Darkness roared with the lion, the night stalked with the silence of him. The lion was. Ignorant of non-existence he existed. Ignorant of self he was a sunlit violence with calm joy at the centre of it, he was the violence of being-as-hunter constantly renewed in the devouring of non-being. The wheel had been when he ran tawny on the plain, printing his motion on the grateful air. He had died biting the wheel that went on and left him dead. The wheel continued, the lion continued. He was intact, diminished by nothing, increased by nothing, absolute. He ate meat or he did not eat meat, was seen or unseen, known when there was knowledge of him, unknown when there was not. But always he was. For him there were no maps, no places, no time. Beneath his tread the round earth rolled, the wheel turned, bearing him back to death and life again.

Through his lion-being drifted stars and blackness, morning sang, night soothed, dawn burst its daylight from the womb of vital terror. Oceans heaved, frail bridges spanned the winding track of days, the rising air sang lion-flight in wings of birds. In clocks ticked lion-time. It pulsed in heartbeats, footsteps walking all unknowing, souls of guilt and sorrow, souls of love and pain. He had been called, he had come. He was."

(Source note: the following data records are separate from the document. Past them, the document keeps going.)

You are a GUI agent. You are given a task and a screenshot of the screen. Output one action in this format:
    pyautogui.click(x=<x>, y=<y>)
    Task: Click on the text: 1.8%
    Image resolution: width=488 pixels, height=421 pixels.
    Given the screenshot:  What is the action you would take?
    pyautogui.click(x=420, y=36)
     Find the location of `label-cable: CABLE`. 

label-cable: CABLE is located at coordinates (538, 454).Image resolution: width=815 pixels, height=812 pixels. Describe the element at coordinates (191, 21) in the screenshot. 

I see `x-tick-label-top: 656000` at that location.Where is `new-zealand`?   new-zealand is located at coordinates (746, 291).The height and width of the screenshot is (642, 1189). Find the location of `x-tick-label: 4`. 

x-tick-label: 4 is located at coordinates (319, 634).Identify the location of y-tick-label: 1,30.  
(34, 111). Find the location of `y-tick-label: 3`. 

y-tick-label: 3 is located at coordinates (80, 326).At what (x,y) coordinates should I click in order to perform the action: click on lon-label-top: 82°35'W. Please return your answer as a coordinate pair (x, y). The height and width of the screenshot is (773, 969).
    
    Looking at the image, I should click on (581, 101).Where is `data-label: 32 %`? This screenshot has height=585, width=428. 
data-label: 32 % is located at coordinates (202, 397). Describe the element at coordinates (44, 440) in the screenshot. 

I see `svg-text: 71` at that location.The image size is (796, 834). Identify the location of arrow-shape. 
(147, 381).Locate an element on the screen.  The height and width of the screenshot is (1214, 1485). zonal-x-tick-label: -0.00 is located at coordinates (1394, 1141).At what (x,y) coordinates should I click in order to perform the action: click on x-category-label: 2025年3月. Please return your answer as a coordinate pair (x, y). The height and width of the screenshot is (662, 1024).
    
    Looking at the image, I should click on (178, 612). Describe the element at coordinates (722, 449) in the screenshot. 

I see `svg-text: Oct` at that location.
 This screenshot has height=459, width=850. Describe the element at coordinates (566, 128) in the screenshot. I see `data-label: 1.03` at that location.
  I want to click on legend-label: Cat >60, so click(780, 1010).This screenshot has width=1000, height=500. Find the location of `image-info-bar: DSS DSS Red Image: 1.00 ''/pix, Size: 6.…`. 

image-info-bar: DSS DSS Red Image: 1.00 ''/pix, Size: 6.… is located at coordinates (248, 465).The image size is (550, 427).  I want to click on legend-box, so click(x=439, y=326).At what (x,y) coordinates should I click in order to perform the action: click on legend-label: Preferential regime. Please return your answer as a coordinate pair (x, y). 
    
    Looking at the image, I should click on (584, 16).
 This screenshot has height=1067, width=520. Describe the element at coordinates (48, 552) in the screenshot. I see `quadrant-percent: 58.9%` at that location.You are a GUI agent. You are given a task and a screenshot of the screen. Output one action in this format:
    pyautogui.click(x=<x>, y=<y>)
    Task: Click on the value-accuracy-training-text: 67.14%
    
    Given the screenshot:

from The Lion of Boaz-Jachin and Jachin-Boaz


At the bottom I simply put the SA4QE web address, because if anybody wanted to know more they could just ask me. Shame that nobody did. Possibly just too weird in an engineering R&D department!

I like the first passage just because it makes me think about the relationship I had with my father as a young adult. Russ has captured that difficult time when I wanted to be independent, and anything Dad did or told me was of no interest to me, and the frustration Dad no doubt felt at my rejection of his attempt to pass down to me the wisdom of years. Perhaps this is typical of many father / adolescent son relationships, but I shouldn't make that assumption.

I like the second passage simply because it is Hoban as his best, his most articulate and powerful. The words are a joy to read.